In 1798 Don Carlos married Sarah McKean, the daughter of Pennsylvania governor Thomas McKean. The couple have been described as " intriguers of the highest order." Their son Carlos Martínez de Irujo y McKean (1802-1855), Duque of Sotomayor, became prime minister of Spain for a short period in 1847.
"He was an obstinate, impetuous and rather vain little person with reddish hair; enormously wealthy, endlessly touchy, extremely intelligent and vastly attractive … he liked America, he understood it and enjoyed it; he was tremendously popular at Philadelphia, and at Washington when he condescended to appear there; he was on intimate terms at the President's House. If he lost his temper from time to time, and thought nothing of haranguing the country through the newspapers, he served his King with energetic loyalty; he went about his business with dignity and shrewdness; he never forgot the respect due to his official person, however much he might indulge his democratic tendencies in private intercourse; he was the only Minister of the first rank in America, and consequently the leading figure in the diplomatic corps; he contributed to American society the brilliant qualities of his elegant and felicitous personality; he was a very great gentleman."
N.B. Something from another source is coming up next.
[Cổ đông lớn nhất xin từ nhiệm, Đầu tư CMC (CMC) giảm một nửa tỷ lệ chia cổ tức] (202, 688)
— from Aaron Burr, Samuel H. Wandell, Meade Minnigerode, 1925.
Yrujo was doubly and trebly attached to the Administration. Proud as a typical Spaniard should be, and mingling and infusion of vanity with his pride; irascible, headstrong, indiscreet as was possible for a diplomatist, and afraid of no prince or president; young, able, quick, and aggressive; devoted to his King and country; a flighty and dangerous friend, but a most troublesome enemy; always in difficulties, but in spite of fantastic outbursts always respectable,—Yrujo needed only the contrast of characters such as those of Pickering or Madison to make him the most entertaining figure in Washington politics. He loved the rough-and-tumble of democratic habits, and remembered his diplomatic dignity only when he could use it as a weapon against a secretary of state. If he thought the Government to need assistance or warning, he wrote communications to the newspapers in a style which long experience had made familiar to the public and irritating to the Government whose acts he criticized.